I found a lot of takers, but I had to do little probate chores for the sellers to get the property out of deceased parents' names. It's not rocket science, and I get quite a few properties that way, including the parcel where I built my little house.


----------



## farmgal (Nov 12, 2005)

This post if from 2012 lol


----------



## FarmboyBill (Aug 19, 2005)

Simi, how many acres are you talking about


----------



## RichNC (Aug 22, 2014)

farmgal said:


> This post if from 2012 lol


New to the forum and all four posts are in support of BillyLand, I would guess it is someone from the actual company!!


----------



## cindilu (Jan 27, 2008)

No, I was asking about property clear back in 2012 when I was looking. I have since then bought and paid for property and am at it every other weekend working away at making it build able. I just figured what the hay, it is helping someone else who is looking then great. I have my own little piece of dirt, with my own little cabin and now about 12 trees that I have planted. Getting there slowly.


----------



## jwal10 (Jun 5, 2010)

When do you figure on building/moving?

....James


----------



## cindilu (Jan 27, 2008)

James, every other weekend I am bringing a load down. Load meaning plants and just stuff. My plans are to get it done little by little and be there for real by next year. In the mean time I am getting the yard space put together, getting trees, plants established and growing ahead of time. 

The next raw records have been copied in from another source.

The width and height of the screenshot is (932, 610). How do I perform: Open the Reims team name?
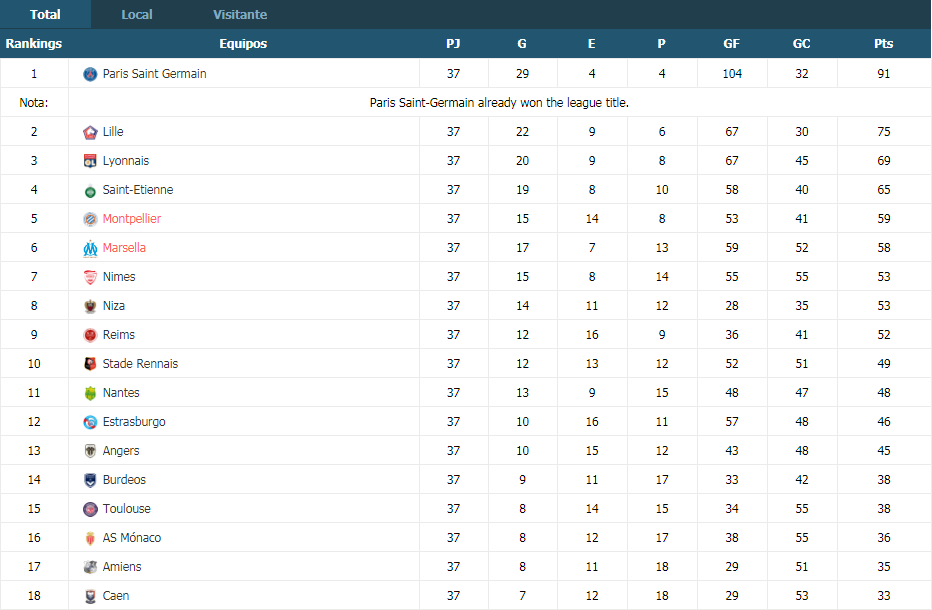click(x=118, y=335)
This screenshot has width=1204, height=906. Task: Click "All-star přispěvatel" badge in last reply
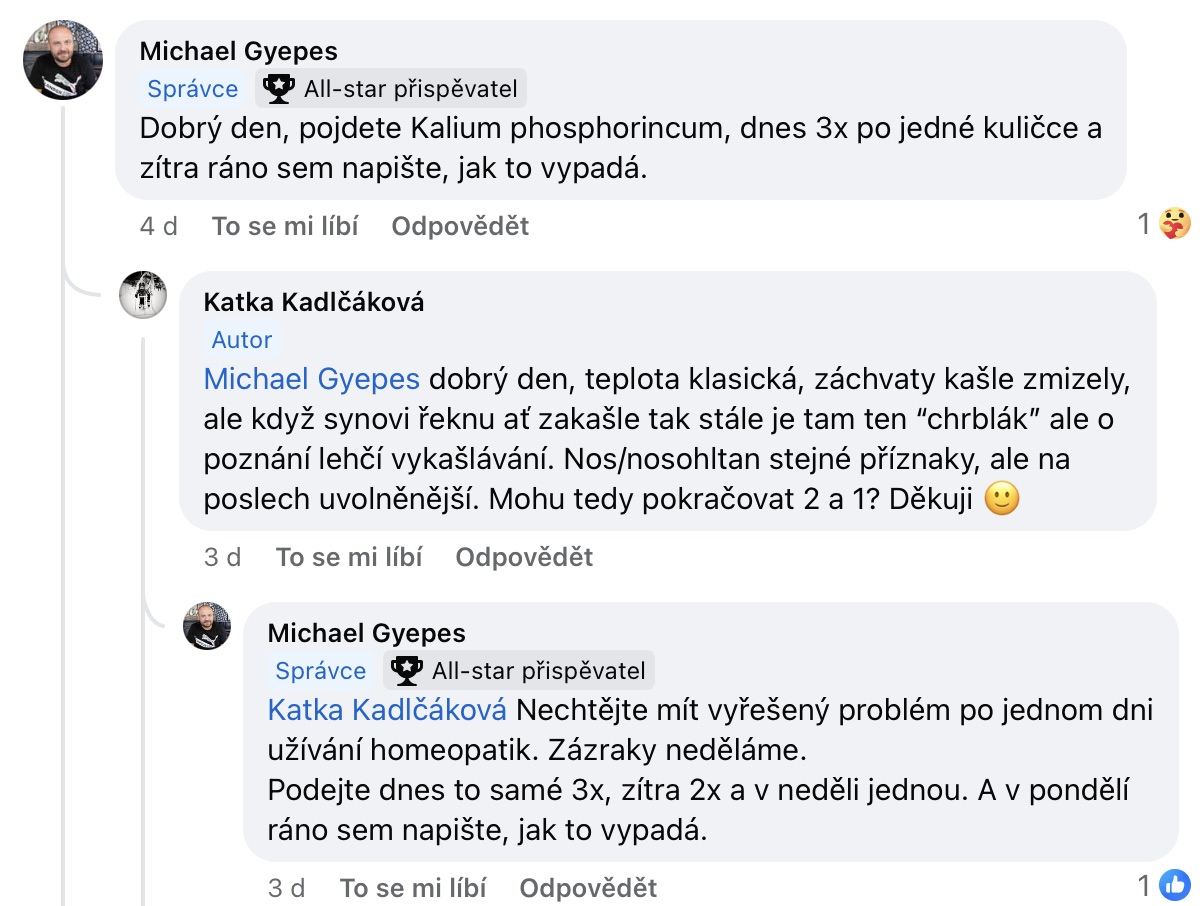coord(538,670)
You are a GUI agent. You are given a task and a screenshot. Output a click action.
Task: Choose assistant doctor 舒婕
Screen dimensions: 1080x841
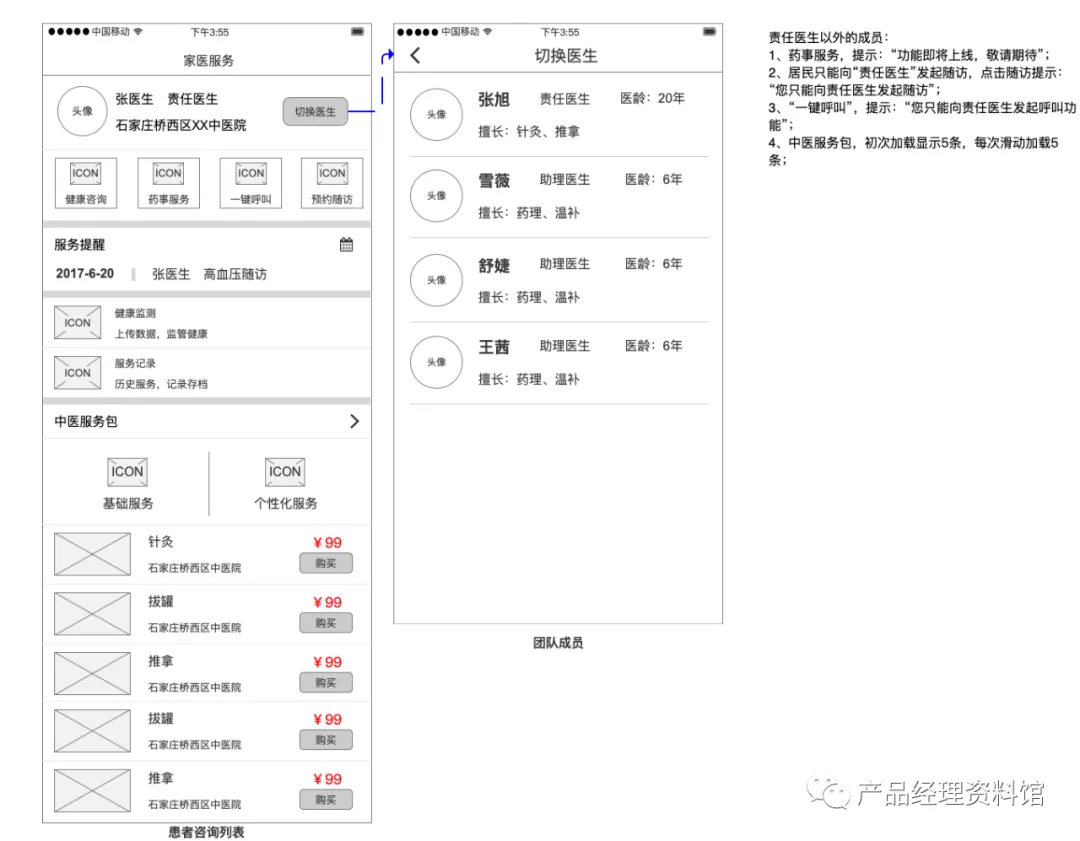coord(559,280)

Building is going to happen starting in the spring... 

Here is what I have done so far... 

Starting point..


----------



## cindilu (Jan 27, 2008)

Here is the last inside picture that I took... 










Believe it or not this is storage for me. It stores extra kitchen stuff, and has lofts for extra...


----------



## farmgal (Nov 12, 2005)

Oh it's adorable!!! Your place is coming along! Congrats !


----------